How do I resolve PostgreSQL connection pool issues causing 503 errors and high latency?

Last updated: April 10, 2026

Context

You may experience PostgreSQL connection pool contention that results in 503 errors, high latency (up to 50 seconds), and requests being queued even when the pool is configured with a high maximum size. This typically occurs when the connection pool appears stuck at a low number of connections despite being configured for much higher limits, and can affect both thread search operations and overall system performance.

Answer

This issue is commonly caused by mismatched worker pool and database pool configurations, along with insufficient database resources. Here's how to resolve it:

1. Configure Environment Variables

Add these environment variables to your values.yaml file:

apiServer:
  deployment:
    replicaCount: 3

    extraEnv:
      # Worker pool must match DB pool size
      - name: ASYNC_WORKER_POOL_SIZE
        value: "150"
      - name: THREAD_POOL_SIZE
        value: "150"
      - name: N_JOBS_PER_WORKER
        value: "10"

      # Database pool scaling
      - name: POSTGRES_POOL_MAX_SIZE
        value: "150"
      - name: POSTGRES_POOL_MIN_SIZE
        value: "10"

      # Query timeouts
      - name: POSTGRES_STATEMENT_TIMEOUT
        value: "30000"
      - name: POSTGRES_IDLE_IN_TRANSACTION_TIMEOUT
        value: "60000"

    readinessProbe:
      exec:
        command:
          - /bin/sh
          - -c
          - exec python /api/healthcheck.py
      initialDelaySeconds: 30
      timeoutSeconds: 10
      failureThreshold: 5

    livenessProbe:
      exec:
        command:
          - /bin/sh
          - -c
          - exec python /api/healthcheck.py
      initialDelaySeconds: 60
      periodSeconds: 30
      timeoutSeconds: 10
      failureThreshold: 6

Apply the changes using:

helm upgrade your-deployment-name <path-to-your-chart> \
  -f values.yaml \
  -n your-namespace \
  --wait

2. Scale Your Database Resources

Ensure your PostgreSQL instance has sufficient resources:

Use a larger database instance size (refer to the scaling documentation for recommended specifications)
Ensure your database can handle the maximum number of connections (e.g., Aurora RDS db.r6g.xlarge supports up to 2000 connections)

3. Remove Read Replicas

LangGraph and LangSmith do not support read-only database endpoints.
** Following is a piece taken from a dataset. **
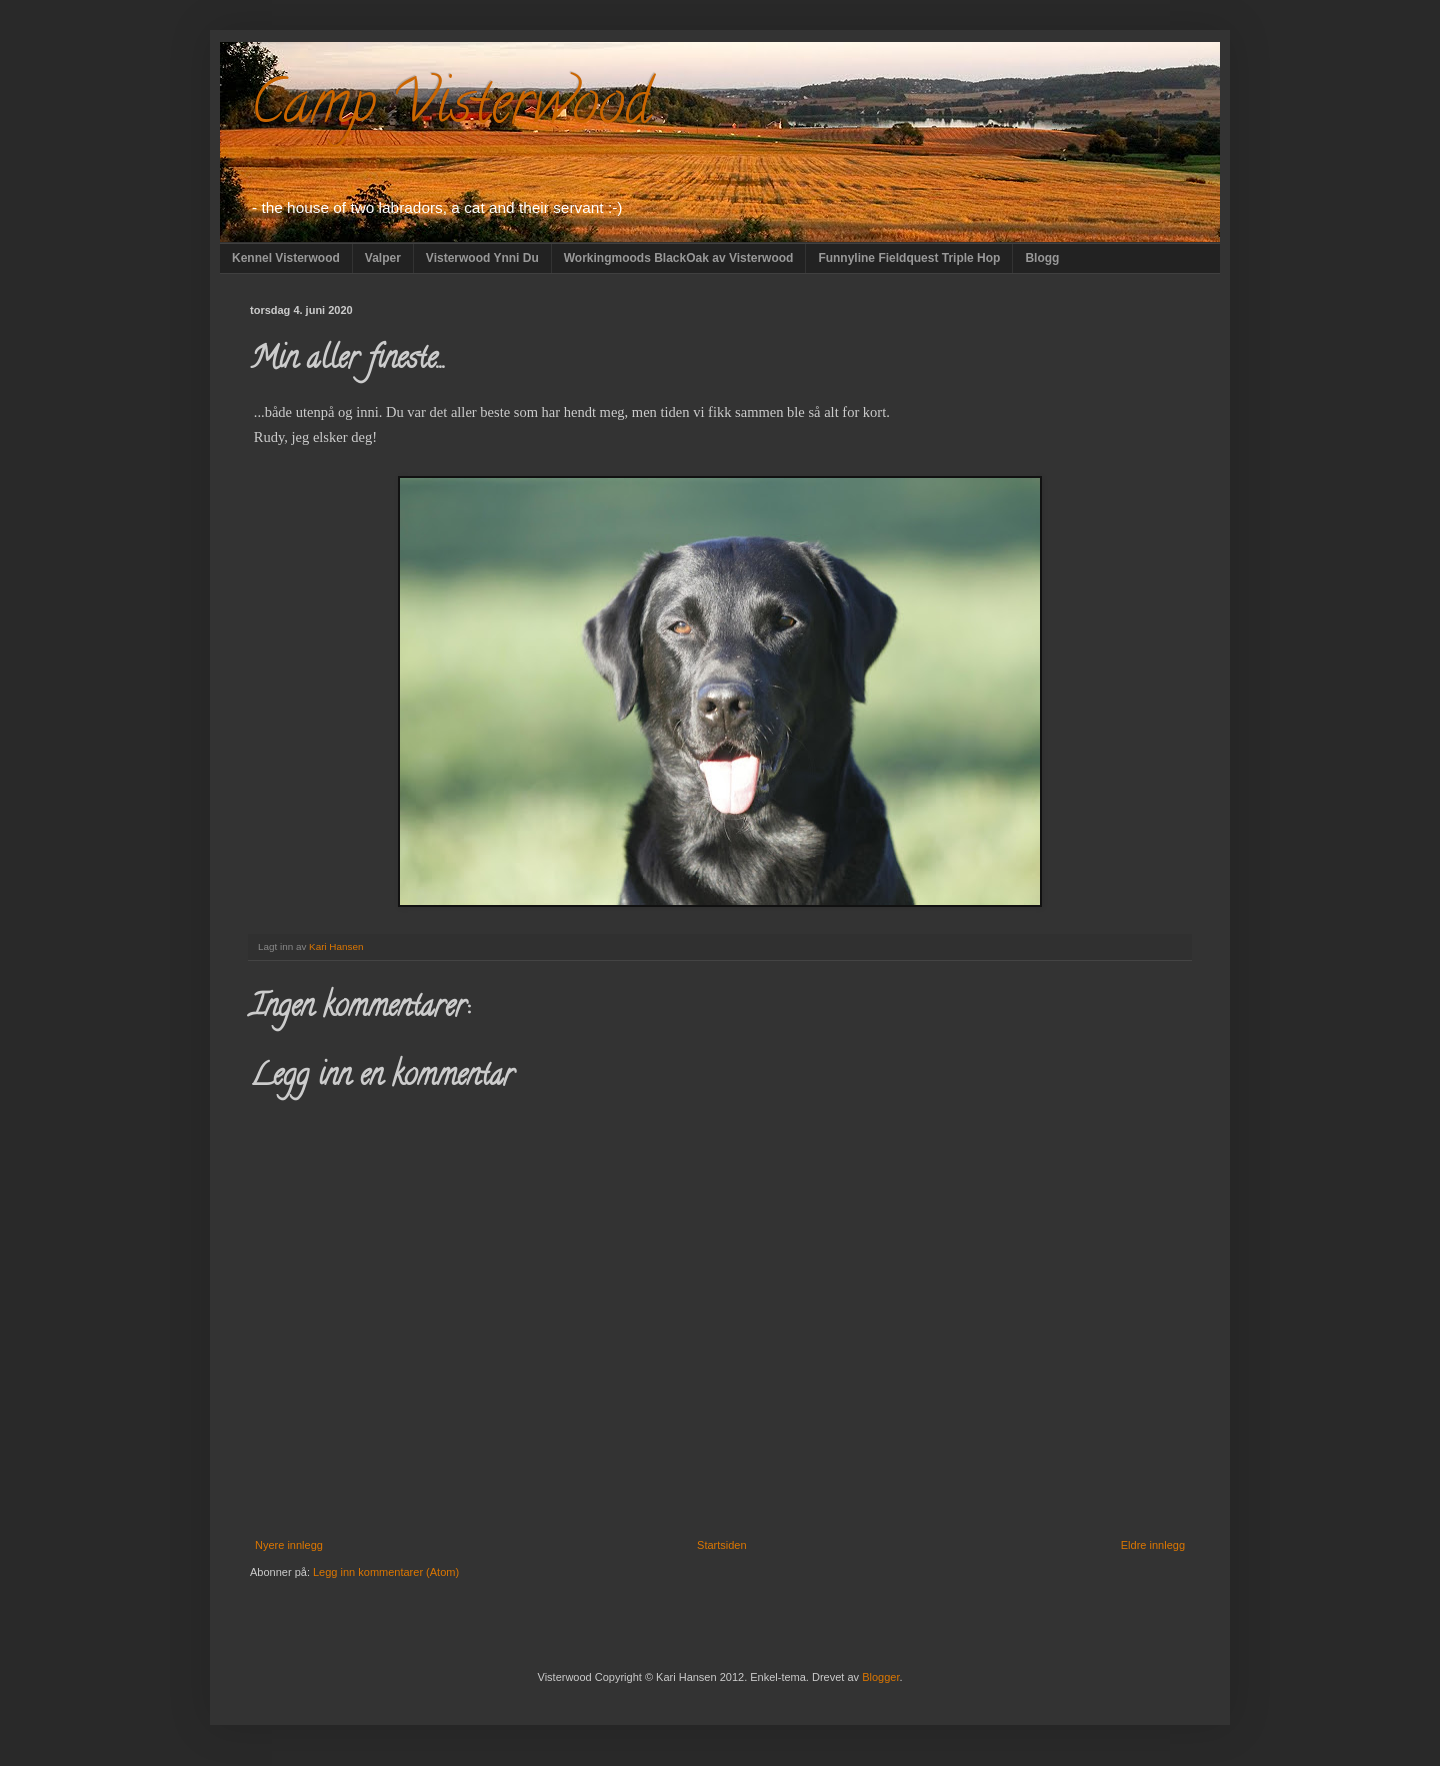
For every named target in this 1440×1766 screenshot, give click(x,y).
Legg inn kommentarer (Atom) (386, 1572)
If you're using Aurora RDS with read replicas:

Remove read replicas as they are not utilized
Use only the write endpoint
This will also reduce unnecessary resource overhead

4. Scale API Servers

Instead of using multiple uvicorn workers on a single API server:

Deploy multiple API server instances
Use the default single uvicorn worker per pod configuration
This provides better resource distribution and fault tolerance

5. Optimize Thread Search Performance

For high-volume thread search operations:

Implement pagination with reasonable limits
Use more granular filtering in your search queries
Ensure proper indexing on metadata fields you're filtering by

Key Understanding: The connection pool issue occurs when the job limit (N_JOBS_PER_WORKER) is reached before the database pool can scale up. The worker pool settings must be aligned with database pool settings to allow proper scaling.

These configurations apply to both API servers and queue workers when using the combined API/Queue pattern, as they share the same connection pool.